VORGEGEBENER TEXT:
+-------+

Heute in den Feuilletons

Die Zukunft hat immer recht

Die kommentierte Kulturpresseschau. Wochentags um 9 Uhr, sonnabends um 10 Uhr.
16.01.2013. Die NZZ hält fest: Es ist nicht die Schuld der Habsburger, dass das Ungarische zur finnisch-ugrischen Sprachfamilie gehört. Alle feiern Quentin Tarantino, aber nicht die Amerikaner, die taz und die SZ.  Alle trauern um Nagisa Oshima. In der FAZ begrüßt Bernard-Henri Lévy den französischen Einsatz in Mali und warnt vor der Wüste.

NZZ, 16.01.2013

Nationalistische Kreise in Budapest haben - anders als die Wissenschaft - festgestellt, dass Ungarisch nicht zur finnisch-ugrischen Sprachfamilie gehört; ihrer Ansicht nach ist diese Verwandtschaft eine Erfindung böswilliger Habsburger, erzählt Gábor Fónyad-Joó kopfschüttelnd: "Der ungarische Linguist, Dichter und Übersetzer Ádám Nádasdy widerlegt diese Verschwörungstheorie mit einem Gedankenspiel: Stellen wir uns vor, es würde bekanntwerden, dass Galilei ein türkischer Geheimagent war, der im Auftrag des Sultans die Macht der katholischen Kirche untergraben sollte. Selbst wenn das wahr sein sollte, stimmen Galileis Gesetze vom freien Fall: Ein Apfel und ein Klavier fallen auch heute noch aus derselben Höhe mit der gleichen Geschwindigkeit."

Anlässlich einer Ausstellung im Neuen Museum Nürnberg widmet sich Ursula Seibold-Bultman sehr sachkundig dem Schaffen des Architekten Helmut Jahn, dessen gläsernen Wolkenkratzern sie aber wenig abgewinnen kann: "Stets strebt Jahn danach, die Technik mittels seiner Bauten zu popularisieren und eine Synthese aus moderner Architektur und globaler Massenkultur - im Gegensatz zu lokalspezifischen Kulturen - zu bilden. 'Die Zukunft hat immer recht', lautet sein Motto."

Besprochen werden die Frankfurter Aufführung von Prokofjews erster Oper "Der Spieler" an der Oper Frankfurt, Zsuzsanna Gahses Brevier "Südsudelbuch" sowie Maria-Sibylla Lotters Reflexionen "Scham, Schuld, Verantwortung" (mehr ab 14 Uhr in unserer Bücherschau des Tages).

+-------+

DATENABSCHNITT:
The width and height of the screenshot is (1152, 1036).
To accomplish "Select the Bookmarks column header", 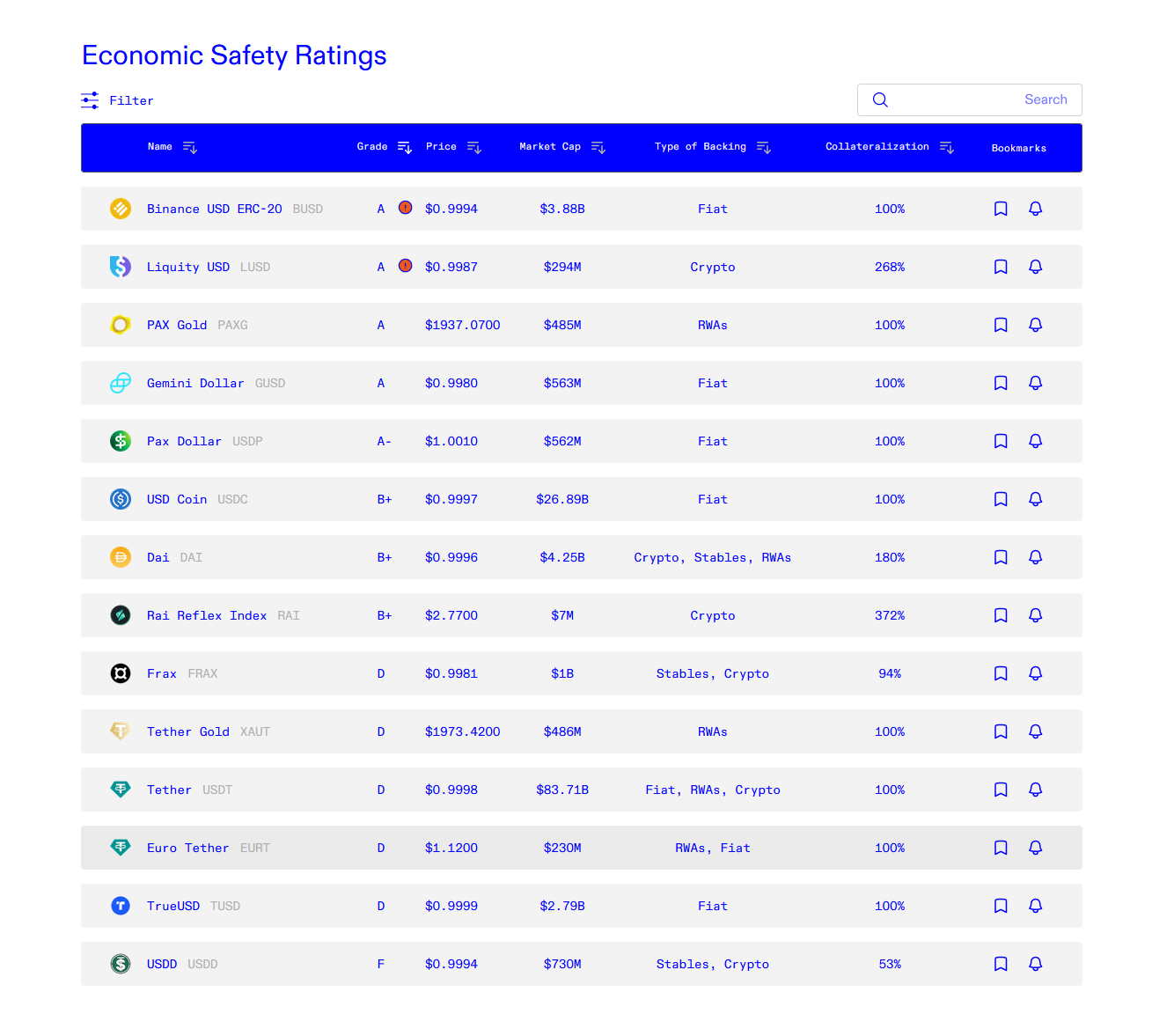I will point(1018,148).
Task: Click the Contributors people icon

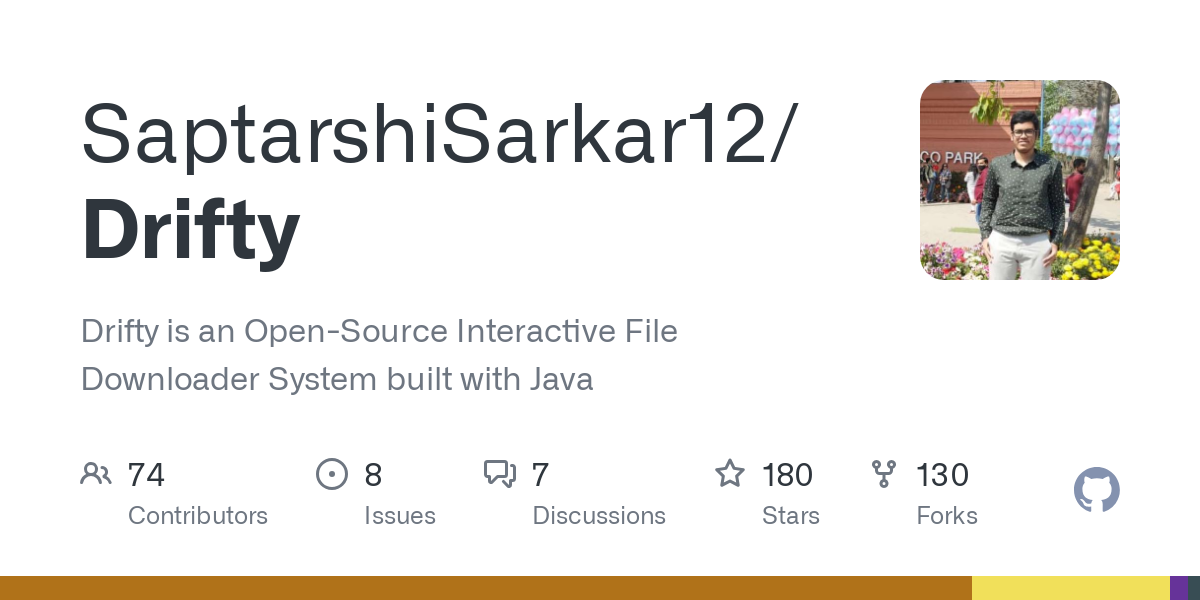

+-------+

ZU BEARBEITENDE AUFGABEN:
(A) Welches Motto des Architekten Helmut Jahn wird in der Presseschau zitiert?
(B) Prüfen Sie, ob die folgenden Aussagen mit der Presseschau übereinstimmen, und belegen Sie jede Antwort mit einem wörtlichen Zitat: (i) Nationalistische Kreise in Budapest halten die finnisch-ugrische Verwandtschaft des Ungarischen für eine Erfindung der Habsburger. (ii) Die taz feiert Quentin Tarantino. (iii) Bernard-Henri Lévy lehnt den französischen Einsatz in Mali ab.

ERGEBNISSE:
(A) „Die Zukunft hat immer recht“

(B)
(i) Ja: „ihrer Ansicht nach ist diese Verwandtschaft eine Erfindung böswilliger Habsburger“
(ii) Nein: „Alle feiern Quentin Tarantino, aber nicht die Amerikaner, die taz und die SZ.“
(iii) Nein: „In der FAZ begrüßt Bernard-Henri Lévy den französischen Einsatz in Mali“